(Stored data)
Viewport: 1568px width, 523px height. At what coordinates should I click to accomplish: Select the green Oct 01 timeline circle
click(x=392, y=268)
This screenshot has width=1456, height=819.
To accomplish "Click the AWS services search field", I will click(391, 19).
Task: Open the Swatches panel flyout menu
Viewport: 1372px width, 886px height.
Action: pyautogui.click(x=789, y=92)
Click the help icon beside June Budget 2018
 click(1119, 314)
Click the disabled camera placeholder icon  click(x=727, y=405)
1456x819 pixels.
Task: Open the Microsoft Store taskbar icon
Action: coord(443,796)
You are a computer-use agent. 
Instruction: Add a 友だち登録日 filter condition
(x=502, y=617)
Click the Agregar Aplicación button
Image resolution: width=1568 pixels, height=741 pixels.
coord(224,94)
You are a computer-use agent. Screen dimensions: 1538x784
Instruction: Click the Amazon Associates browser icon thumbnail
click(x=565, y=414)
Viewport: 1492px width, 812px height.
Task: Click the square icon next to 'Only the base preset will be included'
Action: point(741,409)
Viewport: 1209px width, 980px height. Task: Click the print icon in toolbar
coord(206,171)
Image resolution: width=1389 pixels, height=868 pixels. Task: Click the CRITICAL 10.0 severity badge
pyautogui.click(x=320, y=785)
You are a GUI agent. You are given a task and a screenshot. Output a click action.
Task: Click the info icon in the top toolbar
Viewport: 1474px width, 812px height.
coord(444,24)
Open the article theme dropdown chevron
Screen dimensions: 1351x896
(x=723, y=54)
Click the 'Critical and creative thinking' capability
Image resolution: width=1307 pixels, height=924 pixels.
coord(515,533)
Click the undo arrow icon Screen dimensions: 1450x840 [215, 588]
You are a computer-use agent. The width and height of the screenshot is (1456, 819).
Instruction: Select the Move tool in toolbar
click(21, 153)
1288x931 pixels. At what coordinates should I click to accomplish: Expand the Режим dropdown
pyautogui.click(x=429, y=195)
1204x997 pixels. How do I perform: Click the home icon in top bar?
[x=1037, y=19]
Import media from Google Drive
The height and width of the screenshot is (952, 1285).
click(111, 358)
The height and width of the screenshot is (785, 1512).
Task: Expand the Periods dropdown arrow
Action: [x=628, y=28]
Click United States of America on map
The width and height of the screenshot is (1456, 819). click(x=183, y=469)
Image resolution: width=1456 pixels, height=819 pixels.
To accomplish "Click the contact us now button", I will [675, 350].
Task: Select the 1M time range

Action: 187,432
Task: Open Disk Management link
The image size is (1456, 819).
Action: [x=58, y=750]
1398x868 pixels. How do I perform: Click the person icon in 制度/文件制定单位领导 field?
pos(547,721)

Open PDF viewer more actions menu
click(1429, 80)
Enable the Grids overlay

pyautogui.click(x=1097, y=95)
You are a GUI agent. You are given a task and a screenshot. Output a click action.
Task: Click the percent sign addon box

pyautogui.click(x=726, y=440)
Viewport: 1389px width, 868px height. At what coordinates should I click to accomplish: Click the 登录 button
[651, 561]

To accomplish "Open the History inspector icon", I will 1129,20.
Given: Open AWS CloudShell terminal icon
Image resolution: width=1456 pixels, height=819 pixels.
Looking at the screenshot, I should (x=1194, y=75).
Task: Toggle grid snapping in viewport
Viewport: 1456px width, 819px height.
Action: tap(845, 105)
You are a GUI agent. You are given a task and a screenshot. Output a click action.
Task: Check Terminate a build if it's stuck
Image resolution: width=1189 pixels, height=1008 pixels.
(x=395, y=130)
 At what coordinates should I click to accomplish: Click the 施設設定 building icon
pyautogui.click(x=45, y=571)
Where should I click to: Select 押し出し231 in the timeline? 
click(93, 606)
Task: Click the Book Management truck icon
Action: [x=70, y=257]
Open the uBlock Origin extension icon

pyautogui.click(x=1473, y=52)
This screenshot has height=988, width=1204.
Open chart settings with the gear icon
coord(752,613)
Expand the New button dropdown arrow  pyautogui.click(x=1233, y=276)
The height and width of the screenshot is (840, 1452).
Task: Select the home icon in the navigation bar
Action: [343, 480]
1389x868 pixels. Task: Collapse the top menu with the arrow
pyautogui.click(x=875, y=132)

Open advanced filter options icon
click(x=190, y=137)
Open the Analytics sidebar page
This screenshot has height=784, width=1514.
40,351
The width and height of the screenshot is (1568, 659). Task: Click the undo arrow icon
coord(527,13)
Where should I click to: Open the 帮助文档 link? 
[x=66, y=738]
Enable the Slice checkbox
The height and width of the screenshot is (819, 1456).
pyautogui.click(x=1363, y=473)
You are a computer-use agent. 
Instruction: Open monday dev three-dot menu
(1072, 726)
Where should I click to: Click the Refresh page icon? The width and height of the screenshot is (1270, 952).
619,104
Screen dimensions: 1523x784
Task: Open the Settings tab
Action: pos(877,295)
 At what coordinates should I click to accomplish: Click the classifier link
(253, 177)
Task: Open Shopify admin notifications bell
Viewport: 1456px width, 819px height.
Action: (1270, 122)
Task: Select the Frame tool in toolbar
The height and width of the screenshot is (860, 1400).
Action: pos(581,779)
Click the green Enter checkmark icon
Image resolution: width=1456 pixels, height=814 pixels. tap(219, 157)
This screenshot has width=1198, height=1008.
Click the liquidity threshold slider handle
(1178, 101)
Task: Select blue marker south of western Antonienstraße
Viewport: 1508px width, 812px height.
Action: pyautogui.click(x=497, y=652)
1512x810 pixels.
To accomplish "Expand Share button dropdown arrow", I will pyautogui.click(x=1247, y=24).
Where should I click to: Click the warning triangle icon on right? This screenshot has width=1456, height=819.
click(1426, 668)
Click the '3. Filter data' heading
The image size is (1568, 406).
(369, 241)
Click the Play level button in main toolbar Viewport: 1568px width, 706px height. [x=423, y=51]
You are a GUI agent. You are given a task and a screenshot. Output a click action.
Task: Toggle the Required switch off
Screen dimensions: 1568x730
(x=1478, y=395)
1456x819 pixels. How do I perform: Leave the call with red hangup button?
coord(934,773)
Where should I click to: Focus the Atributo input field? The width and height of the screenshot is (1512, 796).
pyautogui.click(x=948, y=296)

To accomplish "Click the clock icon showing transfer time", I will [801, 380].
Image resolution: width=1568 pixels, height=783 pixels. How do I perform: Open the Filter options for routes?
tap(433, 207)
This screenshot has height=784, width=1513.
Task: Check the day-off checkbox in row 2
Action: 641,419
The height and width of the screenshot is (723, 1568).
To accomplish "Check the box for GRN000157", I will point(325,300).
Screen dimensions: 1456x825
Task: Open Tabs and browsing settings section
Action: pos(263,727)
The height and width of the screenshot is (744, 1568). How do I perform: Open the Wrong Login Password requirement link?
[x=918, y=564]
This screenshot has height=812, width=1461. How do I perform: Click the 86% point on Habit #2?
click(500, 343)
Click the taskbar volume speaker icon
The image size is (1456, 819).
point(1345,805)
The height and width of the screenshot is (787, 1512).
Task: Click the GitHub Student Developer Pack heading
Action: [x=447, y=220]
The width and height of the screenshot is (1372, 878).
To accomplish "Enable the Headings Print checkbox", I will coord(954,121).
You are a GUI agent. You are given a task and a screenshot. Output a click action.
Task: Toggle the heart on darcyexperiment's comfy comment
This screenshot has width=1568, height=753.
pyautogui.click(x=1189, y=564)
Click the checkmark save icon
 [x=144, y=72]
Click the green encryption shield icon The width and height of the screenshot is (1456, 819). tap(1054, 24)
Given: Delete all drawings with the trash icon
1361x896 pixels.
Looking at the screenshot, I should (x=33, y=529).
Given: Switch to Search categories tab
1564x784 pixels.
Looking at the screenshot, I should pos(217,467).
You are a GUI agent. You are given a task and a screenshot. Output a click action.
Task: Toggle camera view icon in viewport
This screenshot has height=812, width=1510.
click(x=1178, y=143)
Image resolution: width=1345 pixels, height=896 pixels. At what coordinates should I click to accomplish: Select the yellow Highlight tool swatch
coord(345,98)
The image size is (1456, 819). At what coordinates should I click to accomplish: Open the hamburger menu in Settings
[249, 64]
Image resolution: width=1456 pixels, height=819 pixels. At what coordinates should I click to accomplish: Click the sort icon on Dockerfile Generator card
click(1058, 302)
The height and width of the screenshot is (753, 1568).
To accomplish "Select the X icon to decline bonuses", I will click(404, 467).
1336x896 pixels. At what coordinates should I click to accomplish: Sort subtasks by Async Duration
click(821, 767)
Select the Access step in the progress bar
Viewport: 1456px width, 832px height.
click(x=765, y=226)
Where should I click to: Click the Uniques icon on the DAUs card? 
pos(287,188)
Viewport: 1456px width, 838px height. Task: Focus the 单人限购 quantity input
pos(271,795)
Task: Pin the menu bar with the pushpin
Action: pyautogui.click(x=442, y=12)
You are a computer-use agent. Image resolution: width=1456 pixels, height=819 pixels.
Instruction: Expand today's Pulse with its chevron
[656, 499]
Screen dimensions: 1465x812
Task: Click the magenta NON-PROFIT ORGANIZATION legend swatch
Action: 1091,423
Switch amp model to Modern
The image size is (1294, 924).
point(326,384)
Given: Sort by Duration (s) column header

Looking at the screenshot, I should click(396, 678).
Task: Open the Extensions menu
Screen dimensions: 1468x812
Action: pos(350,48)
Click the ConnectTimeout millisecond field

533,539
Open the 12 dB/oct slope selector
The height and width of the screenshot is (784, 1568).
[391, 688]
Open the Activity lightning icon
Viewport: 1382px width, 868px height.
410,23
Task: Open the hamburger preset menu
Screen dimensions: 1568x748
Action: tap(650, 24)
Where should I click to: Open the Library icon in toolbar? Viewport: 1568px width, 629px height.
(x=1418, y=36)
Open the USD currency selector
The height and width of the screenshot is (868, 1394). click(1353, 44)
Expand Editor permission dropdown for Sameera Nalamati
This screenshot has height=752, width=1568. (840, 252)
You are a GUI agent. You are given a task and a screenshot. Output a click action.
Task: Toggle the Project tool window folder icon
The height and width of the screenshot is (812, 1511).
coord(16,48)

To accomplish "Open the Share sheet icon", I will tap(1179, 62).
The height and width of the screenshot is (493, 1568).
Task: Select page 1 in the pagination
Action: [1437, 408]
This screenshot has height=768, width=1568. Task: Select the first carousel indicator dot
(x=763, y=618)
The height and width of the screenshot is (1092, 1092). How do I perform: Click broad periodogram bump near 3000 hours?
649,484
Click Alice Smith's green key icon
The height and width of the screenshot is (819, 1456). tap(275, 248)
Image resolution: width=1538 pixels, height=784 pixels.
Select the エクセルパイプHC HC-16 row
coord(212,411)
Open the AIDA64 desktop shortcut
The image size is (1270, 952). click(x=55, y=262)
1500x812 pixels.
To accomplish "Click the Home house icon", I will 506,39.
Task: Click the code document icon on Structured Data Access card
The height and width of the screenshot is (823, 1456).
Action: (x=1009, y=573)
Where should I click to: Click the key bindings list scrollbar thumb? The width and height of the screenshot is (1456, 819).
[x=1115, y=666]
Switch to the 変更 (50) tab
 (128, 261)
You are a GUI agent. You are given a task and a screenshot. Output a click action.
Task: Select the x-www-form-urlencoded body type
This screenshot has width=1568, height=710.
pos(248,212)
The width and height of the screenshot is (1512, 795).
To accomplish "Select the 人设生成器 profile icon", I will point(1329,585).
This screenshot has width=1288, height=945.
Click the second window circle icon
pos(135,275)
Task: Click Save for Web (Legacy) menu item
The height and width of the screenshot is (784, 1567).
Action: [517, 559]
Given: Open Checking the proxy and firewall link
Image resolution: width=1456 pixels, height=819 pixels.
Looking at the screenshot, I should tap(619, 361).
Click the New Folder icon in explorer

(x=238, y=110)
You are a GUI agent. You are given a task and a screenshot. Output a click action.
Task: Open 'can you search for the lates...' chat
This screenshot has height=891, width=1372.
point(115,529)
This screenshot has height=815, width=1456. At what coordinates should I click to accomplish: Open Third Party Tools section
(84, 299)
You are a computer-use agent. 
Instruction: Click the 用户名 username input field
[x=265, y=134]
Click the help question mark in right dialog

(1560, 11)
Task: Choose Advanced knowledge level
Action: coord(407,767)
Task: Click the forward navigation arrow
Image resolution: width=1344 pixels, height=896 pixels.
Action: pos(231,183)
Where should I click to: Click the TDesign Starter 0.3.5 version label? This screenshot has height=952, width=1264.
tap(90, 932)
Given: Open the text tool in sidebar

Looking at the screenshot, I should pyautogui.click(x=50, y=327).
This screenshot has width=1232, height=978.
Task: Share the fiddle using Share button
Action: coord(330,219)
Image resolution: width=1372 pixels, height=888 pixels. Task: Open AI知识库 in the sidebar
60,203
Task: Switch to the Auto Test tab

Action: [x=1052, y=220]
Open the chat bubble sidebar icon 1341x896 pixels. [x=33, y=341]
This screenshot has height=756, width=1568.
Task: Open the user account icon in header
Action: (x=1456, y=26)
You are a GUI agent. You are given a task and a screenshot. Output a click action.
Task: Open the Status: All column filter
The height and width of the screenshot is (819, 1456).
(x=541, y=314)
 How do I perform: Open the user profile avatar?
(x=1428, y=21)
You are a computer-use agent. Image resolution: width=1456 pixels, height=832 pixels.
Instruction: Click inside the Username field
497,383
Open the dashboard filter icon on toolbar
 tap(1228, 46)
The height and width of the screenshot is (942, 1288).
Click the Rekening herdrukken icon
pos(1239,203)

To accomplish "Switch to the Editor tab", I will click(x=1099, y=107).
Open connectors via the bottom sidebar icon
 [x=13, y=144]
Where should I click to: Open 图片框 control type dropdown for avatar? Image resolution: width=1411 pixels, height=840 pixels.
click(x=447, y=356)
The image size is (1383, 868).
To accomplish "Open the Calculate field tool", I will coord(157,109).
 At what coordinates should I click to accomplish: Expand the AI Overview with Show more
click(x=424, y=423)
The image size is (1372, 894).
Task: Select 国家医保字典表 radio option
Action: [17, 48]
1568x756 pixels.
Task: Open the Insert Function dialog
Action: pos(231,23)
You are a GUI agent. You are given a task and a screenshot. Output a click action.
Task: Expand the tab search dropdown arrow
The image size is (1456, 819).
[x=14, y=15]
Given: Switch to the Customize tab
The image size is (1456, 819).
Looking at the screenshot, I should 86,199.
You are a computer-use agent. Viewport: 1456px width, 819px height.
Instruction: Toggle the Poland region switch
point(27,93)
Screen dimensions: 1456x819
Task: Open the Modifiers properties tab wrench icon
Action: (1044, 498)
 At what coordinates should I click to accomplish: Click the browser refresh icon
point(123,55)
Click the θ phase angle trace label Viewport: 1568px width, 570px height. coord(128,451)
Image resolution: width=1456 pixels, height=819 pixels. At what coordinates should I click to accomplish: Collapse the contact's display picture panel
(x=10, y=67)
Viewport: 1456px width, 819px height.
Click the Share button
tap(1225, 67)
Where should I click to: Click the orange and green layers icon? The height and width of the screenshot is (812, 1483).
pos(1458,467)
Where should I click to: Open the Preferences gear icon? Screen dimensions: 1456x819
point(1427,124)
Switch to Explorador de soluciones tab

About this task
Only lines that contain the string "computer" count; pick each one out of the records and copy it.

Task solution
You are a computer-use agent. 
You are a computer-use agent. Screen dimensions: 1538x784
You are a computer-use agent. The width and height of the screenshot is (1456, 819).
You are a computer-use agent. 
You are a computer-use agent. Image resolution: width=1456 pixels, height=819 pixels.
You are a computer-use agent. 
You are a computer-use agent. Image resolution: width=1456 pixels, height=832 pixels.
You are a computer-use agent. Viewport: 1456px width, 819px height.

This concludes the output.